Divided difference

Given a function $f:\Omega\subset\mathbb{R}\to\mathbb{C}$ and $N+1$ data points $x_0, \dots, x_N\in\Omega$, the higher-order divided differences of $f$ are defined as

\[f[x_0, \dots, x_N] = \begin{cases} (f[x_0,\dots,x_{N-1}]-f[x_1,\dots,x_N])/(x_0-x_N), &{\rm if}\,\,x_0\neq x_N, \\ \frac{\partial}{\partial z}f[z,x_1, \dots,x_{N-1}]{\big|}_{z=x_0}, & {\rm if}\,\,x_0= x_N, \end{cases}\]

where $f[x_i] := f(x_i)$.

The divided-difference table of $f$ is an upper triangular matrix

\[T_f(x_0,\dots,x_N) = \begin{bmatrix} f[x_0] & f[x_0,x_1]& \cdots& f[x_0,\dots,x_N]\\ &f[x_1]&\ddots&\vdots\\ &&\ddots &f[x_{N-1},x_N]\\ &&&f[x_N] \end{bmatrix}.\]

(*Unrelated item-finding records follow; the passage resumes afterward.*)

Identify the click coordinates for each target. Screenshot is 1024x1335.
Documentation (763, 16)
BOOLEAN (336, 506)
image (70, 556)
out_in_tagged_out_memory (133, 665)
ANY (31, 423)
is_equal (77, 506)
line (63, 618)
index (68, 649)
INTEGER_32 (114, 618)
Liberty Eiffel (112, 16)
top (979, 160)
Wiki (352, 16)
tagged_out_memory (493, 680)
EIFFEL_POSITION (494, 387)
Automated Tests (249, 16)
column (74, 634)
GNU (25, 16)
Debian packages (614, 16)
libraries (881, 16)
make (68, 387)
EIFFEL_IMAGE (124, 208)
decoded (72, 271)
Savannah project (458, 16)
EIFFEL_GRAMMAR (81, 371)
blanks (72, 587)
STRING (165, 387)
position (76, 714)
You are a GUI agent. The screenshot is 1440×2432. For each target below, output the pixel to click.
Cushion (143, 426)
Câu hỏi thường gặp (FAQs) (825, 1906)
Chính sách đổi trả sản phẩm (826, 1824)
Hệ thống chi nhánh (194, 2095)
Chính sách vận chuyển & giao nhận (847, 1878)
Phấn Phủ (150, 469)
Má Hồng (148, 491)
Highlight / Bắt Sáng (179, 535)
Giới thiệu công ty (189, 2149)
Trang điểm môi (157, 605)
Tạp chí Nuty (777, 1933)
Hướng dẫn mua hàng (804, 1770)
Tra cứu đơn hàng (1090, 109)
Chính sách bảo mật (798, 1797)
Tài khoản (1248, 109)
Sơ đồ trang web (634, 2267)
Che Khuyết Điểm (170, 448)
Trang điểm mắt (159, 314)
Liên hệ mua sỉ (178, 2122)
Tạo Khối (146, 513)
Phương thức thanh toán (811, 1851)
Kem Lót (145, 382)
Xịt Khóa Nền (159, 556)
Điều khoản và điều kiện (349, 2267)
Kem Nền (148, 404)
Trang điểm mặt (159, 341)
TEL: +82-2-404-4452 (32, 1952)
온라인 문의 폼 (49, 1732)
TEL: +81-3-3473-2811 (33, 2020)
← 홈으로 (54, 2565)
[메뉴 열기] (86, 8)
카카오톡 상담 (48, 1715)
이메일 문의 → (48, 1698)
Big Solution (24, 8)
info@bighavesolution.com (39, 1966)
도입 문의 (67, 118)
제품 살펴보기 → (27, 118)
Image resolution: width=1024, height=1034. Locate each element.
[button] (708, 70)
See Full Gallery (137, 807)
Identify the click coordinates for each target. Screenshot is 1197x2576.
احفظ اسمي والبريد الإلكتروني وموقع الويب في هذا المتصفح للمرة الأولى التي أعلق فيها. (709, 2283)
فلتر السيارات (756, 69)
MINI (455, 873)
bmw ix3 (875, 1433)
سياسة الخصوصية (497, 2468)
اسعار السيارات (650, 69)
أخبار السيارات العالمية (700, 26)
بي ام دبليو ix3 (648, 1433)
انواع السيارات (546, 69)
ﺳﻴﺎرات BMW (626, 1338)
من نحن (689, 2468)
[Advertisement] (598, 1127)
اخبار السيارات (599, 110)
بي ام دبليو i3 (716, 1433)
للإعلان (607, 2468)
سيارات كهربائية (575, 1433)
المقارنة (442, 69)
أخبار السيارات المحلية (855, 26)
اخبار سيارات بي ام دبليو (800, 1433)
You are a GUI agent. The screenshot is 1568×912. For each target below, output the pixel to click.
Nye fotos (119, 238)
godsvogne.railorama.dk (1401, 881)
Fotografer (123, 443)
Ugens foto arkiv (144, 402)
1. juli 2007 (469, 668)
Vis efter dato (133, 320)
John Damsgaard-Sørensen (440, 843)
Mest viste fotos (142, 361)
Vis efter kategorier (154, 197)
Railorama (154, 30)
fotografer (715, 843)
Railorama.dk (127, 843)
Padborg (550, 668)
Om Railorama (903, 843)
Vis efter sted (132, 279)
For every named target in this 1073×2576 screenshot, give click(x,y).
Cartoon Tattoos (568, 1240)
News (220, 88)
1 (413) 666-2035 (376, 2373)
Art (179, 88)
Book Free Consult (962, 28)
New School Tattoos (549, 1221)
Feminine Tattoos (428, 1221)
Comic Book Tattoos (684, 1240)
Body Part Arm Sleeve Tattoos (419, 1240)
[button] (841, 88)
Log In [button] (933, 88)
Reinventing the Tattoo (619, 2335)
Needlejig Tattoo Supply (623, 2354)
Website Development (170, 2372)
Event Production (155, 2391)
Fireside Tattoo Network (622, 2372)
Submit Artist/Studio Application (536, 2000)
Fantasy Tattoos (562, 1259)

By the Opitz' formula, $T_f$ can be created by

\[T_f(x_0,\dots,x_N) = f(J),\]

where

\[J = \begin{bmatrix} x_0&1&&\\ &x_1&\ddots&\\ & &\ddots&1\\ &&&x_N \end{bmatrix}.\]

Therefore, the accurate computation of the higher-order divided differences $f[x_0,\dots,x_N]$ is equivalent to the accurate computation of the matrix function $f(J)$.